* WHAT IS REQUIRED: Each record below must be written out again in exactly the same form.

--- TASK MATERIAL Enclosed Below ---

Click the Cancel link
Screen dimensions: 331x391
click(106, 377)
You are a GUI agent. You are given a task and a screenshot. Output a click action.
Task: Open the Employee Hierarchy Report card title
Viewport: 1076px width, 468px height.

--- End of Enclosed TASK MATERIAL ---

* WRITTEN RESPONSE:
Click the Cancel link
Screen dimensions: 331x391
click(106, 377)
You are a GUI agent. You are given a task and a screenshot. Output a click action.
Task: Open the Employee Hierarchy Report card title
Viewport: 1076px width, 468px height.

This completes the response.